So, when this tokenizer is loaded, it hits this code block. If you read that code, you'll notice that it takes the information included in the added_tokens_decoder field, it drops the token IDs entirely and then just looks up the special tokens in the underlying/base tokenizer's vocabulary. If they don't exist, it assigns new IDs to them which in this case are IDs 64000 and 64001. This causes code using this tokenizer to break because these IDs are invalid.

Instead, the recommendation when using the Yi model is to set use_fast=False as shown here to avoid this issue.

This PR adds functionality that will enable me to fix the underlying behavior in the linked code block from the transformers library so that we can use fast tokenizers with a wider set of models.

ArthurZucker commented 7 months ago

I understand your requirements but that is not the wait to go with tokenizers ! Tokenizers is aimed at being very restrained in the way you should interact with the object so I am not in favor of adding this. However, we can fix this in transformers. The idea is that if you are converting from a slow tokenizer, you should be properly adding the tokens in the convert_slow. The way we convert the tokenizer does not take into account the actual vocab.

    def vocab(self, proto):
        vocab = [
            ("<unk>", 0.0),
            ("<s>", 0.0),
            ("</s>", 0.0),
        ]
        vocab += [(piece.piece, piece.score) for piece in proto.pieces[3:]]
        return vocab

that is hard coded in the LlamaConverter. Yi chat probably manually changed the added_tokens_decoder but that can lead to a lot of issues for the tokenizers (as the backend is pretty much stateless, you would need to re-compile the normalized regex etc etc).

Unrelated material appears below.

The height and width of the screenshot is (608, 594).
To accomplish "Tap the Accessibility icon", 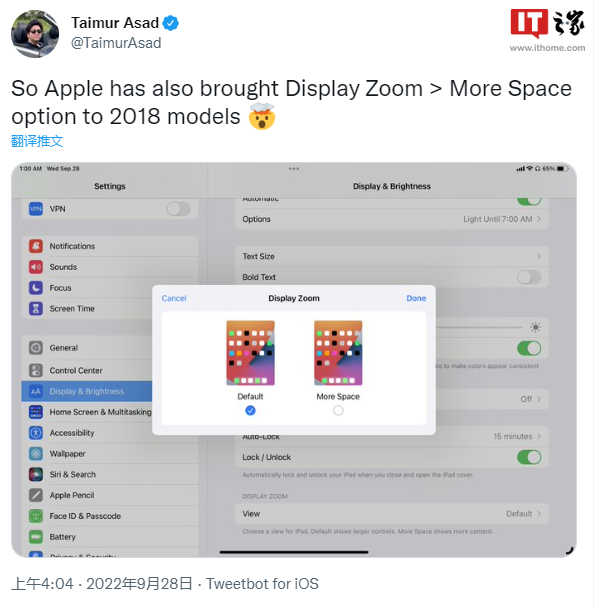I will click(36, 433).
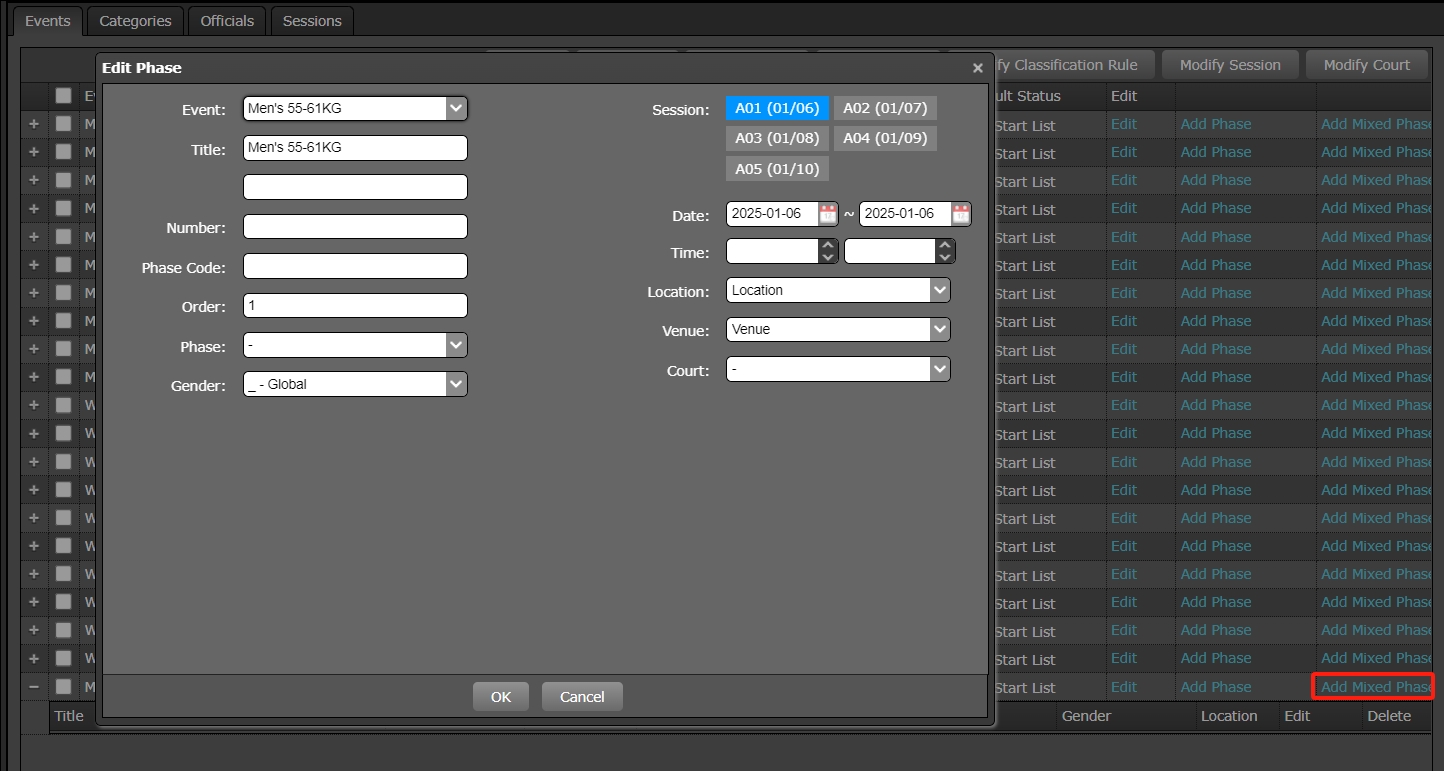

We should modify the def vocab(self, proto) to take into account the added_tokens_decoder at least for the begin token.

WDYT?

eaplatanios commented 7 months ago

Hmm so let me take a step back and summarize the changes here and also try to understand your suggested fix. First of all, I assume the changes introduced in #1443 are uncontroversial, right? Because that's just adding some functions that appear to be missing in the first place. If so, could you please approve that one so we can decouple the changes?

Regarding the main change introduced in this PR (i.e., set_added_tokens_decoder), I understand your point and I agree that this change is non-ideal. However, I do not understand your proposed fix as described here:

We should modify the def vocab(self, proto) to take into account the added_tokens_decoder at least for the begin token.

Could you please elaborate? Also, how does it relate to this code block that I linked earlier which seems broken for Yi (due to the reuse of pre-existing token IDs as I described earlier).

ArthurZucker commented 7 months ago

Of course! The idea is that when you convert a slow to a fast tokenizer in transformers, using from_slow will always re-build the vocab from scratch. But the current conversion always sets the first token and second tokens to <s> and </s>. While if you manually overwrite the tokenizer.json you can just replace these with whichever string you want. If we update the LlamaConverter to make sure it properly builds the vocab based on the original_tokenizer.added_tokens_decoder then you will not have a problem anymore. On of the main goals of the tokenizers is to be stateless, so the changes in this PR are against this.

eaplatanios commented 6 months ago

@ArthurZucker thanks! In that case, I can look into that fix for transformers. However, I'd still need #1443 to get merged for supporting our use case, separate from what's discussed in this PR. Could you please provide a review on that one? In the meantime, I'll go ahead and close this PR.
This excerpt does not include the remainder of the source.